With a provincial election less than four months away, TV viewers in B.C. have been treated to a flood of advertisements that explain what a great job the Christy Clark government is doing.

One 30-second spot uses dominoes (actually, they’re smartphones set up like dominoes) to represent the world’s tumbling economies. Amidst the clacking chaos, B.C. stands strong, apparently. Viewers would be forgiven for thinking they’re watching election ads, but these are government ads, paid for by tax dollars.

B.C. taxpayers, it seems, need to be told the economy is strong and the Clark government isn’t afraid to be the one to tell them.

This week, New Democratic Party leader Adrian Dix promised that, if elected, he’ll give the auditor general the power to kill partisan government advertising.

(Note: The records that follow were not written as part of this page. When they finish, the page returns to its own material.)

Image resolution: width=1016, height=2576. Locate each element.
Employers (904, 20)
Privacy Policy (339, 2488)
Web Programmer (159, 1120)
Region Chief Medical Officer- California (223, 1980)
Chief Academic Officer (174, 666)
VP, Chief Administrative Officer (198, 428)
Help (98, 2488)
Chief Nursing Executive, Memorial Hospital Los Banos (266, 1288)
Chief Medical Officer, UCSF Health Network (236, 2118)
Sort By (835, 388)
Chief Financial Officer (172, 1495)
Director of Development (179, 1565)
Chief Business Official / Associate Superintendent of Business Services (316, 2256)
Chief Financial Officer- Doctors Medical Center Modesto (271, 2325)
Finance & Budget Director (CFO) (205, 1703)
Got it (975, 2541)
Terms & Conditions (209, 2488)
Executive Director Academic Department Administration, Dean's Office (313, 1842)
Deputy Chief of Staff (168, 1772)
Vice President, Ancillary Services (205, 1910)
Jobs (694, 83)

Such ads are something that politicians always yell about when they’re in opposition, but discover are really useful when they’re in power. After Dix’s announcement, Victoria Times-Colonist columnist Les Leyne dug out a story of mine that ran in the Vancouver Sun in February, 1998.

The NDP was in government then, and Dix was chief of staff to then-premier Glen Clark. That Clark government was running a $2 million campaign with the slogan “Jobs for B.C. It’s working” As Leyne writes:

There were the same problems as today:

• Employment numbers dropped during the campaign, which negated the entire thrust.

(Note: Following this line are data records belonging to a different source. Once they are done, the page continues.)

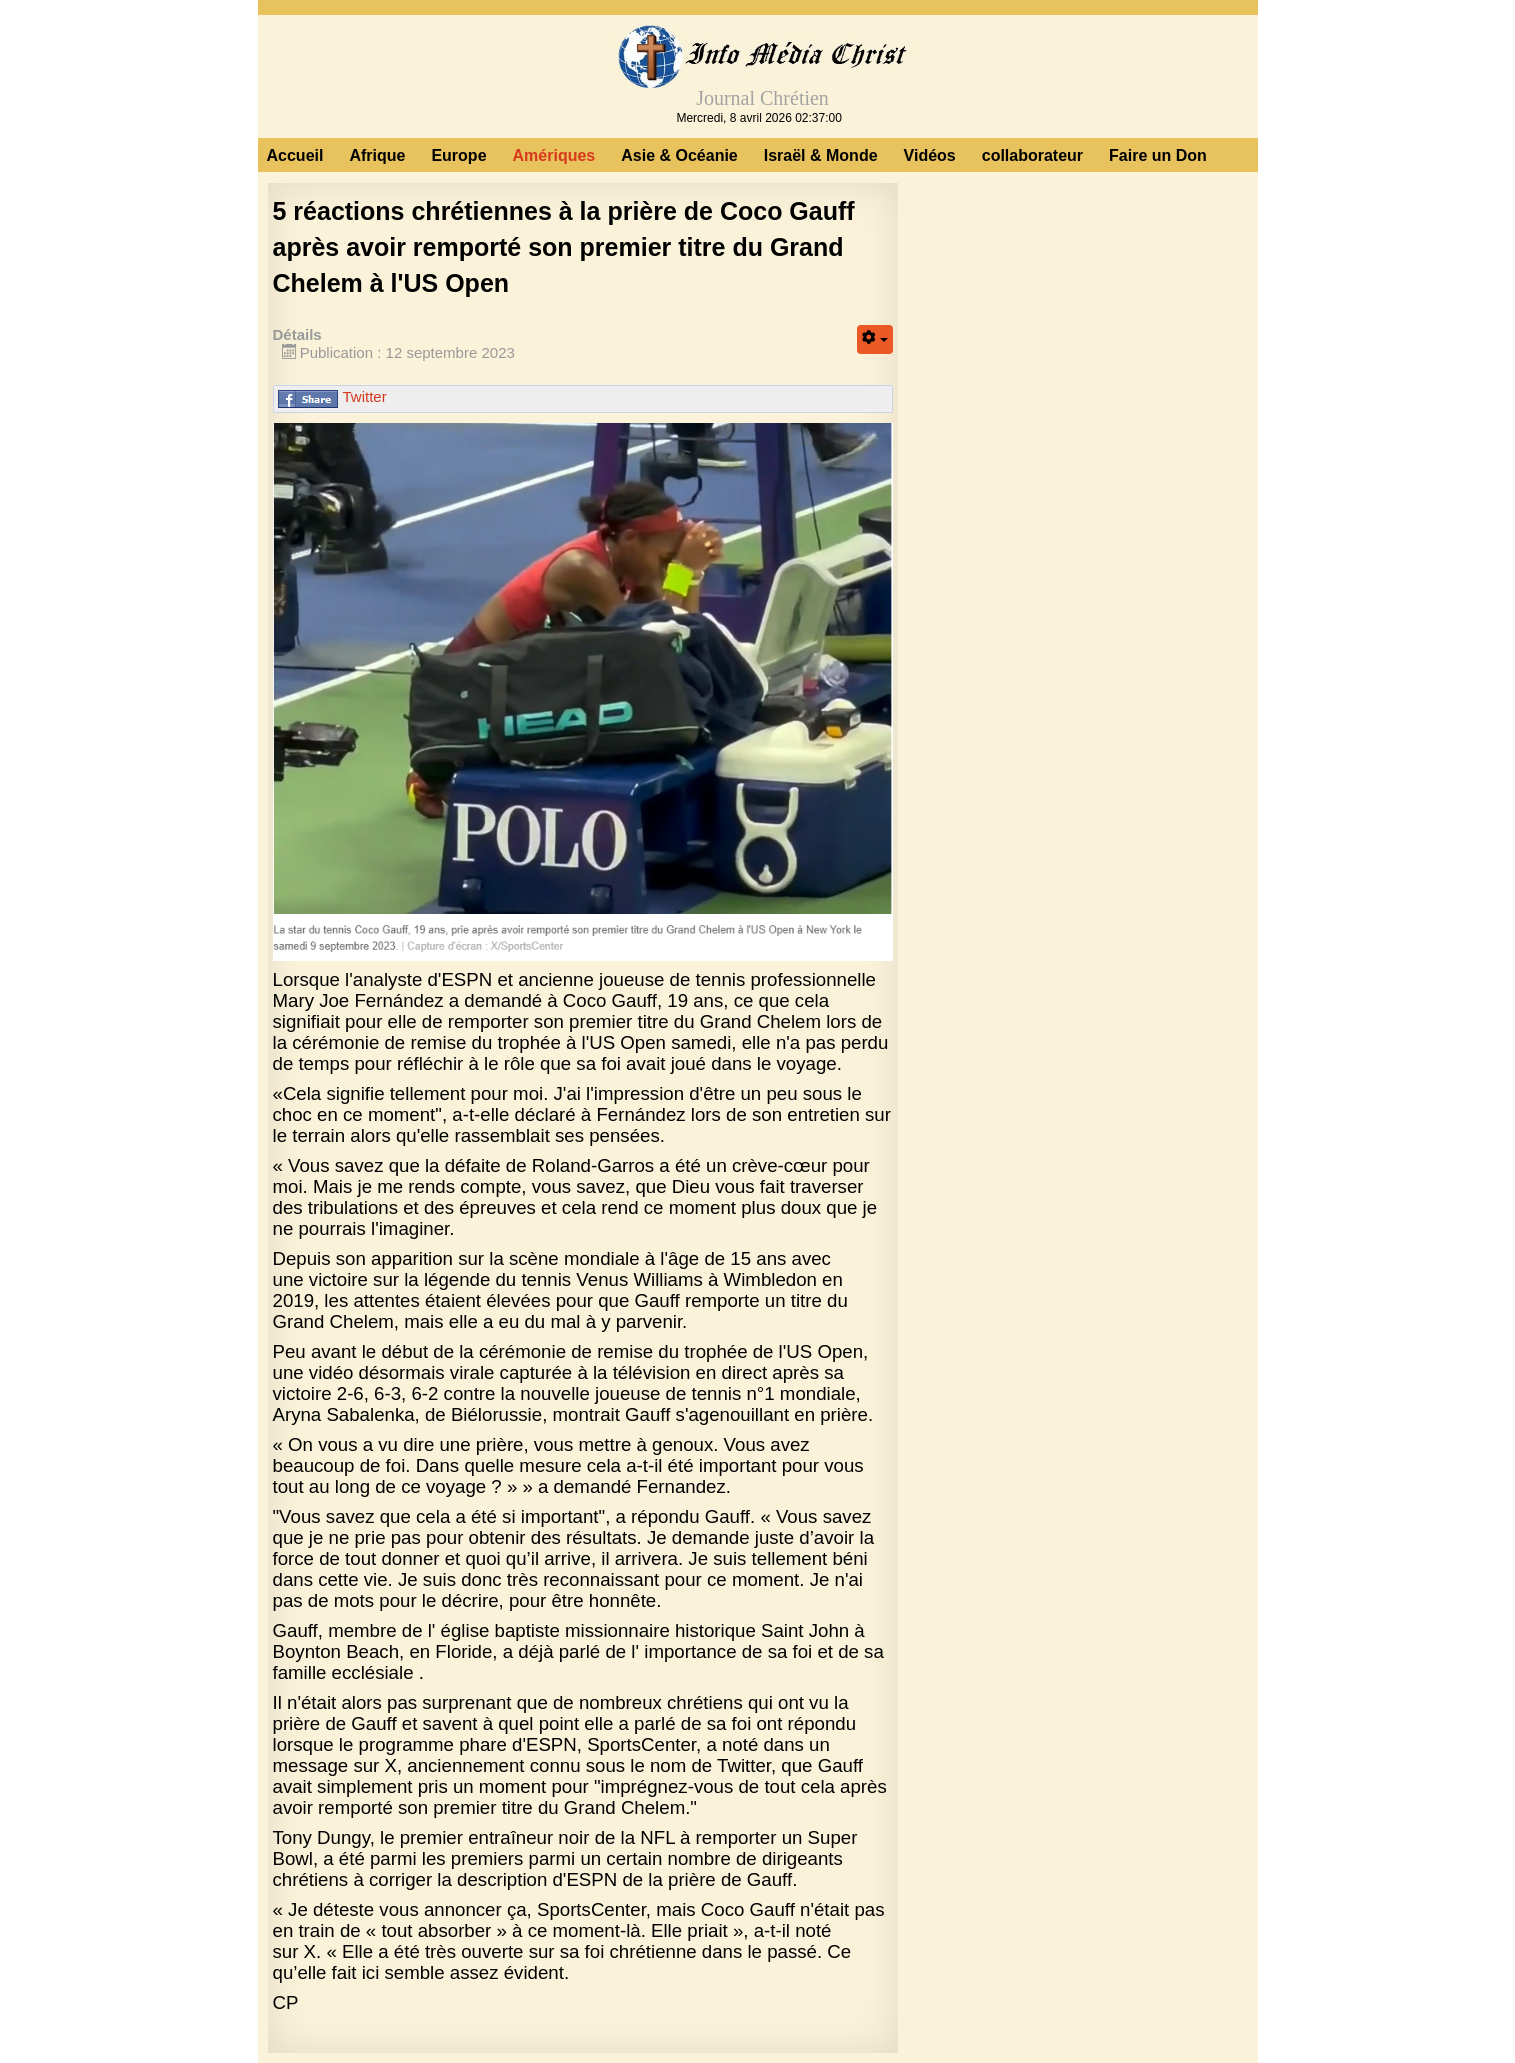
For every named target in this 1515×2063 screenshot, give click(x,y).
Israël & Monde (821, 155)
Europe (458, 155)
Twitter (365, 396)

• The Opposition Liberals condemned them as a misleading waste of tax dollars.

• The auditor general of the day — George Morfitt — was complaining that there were no rules to keep propaganda out of government advertising.

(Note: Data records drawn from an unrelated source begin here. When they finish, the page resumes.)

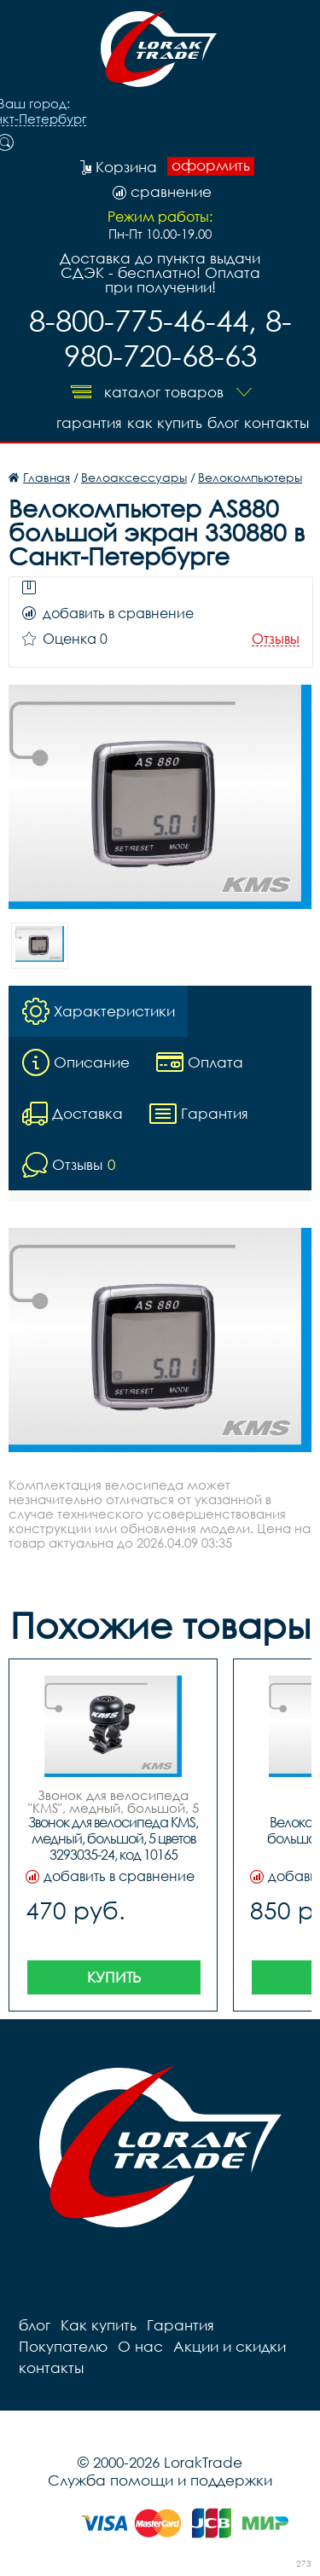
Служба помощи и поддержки (160, 2480)
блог (223, 422)
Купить (114, 1977)
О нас (140, 2346)
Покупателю (63, 2346)
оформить (211, 165)
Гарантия (89, 422)
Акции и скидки (229, 2346)
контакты (276, 422)
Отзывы (276, 639)
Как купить (164, 422)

He had earlier urged a ban on partisan information in public government communications. The premier’s communications director, Geoff Meggs — now a Vancouver councillor — offered a hollow argument that the government had an obligation to report on its initiatives. Particularly if they were good news ones.

As Leyne says, “Amazing to think 17 years after the auditor general flagged it, we’re still waiting for common sense to break out on this front.”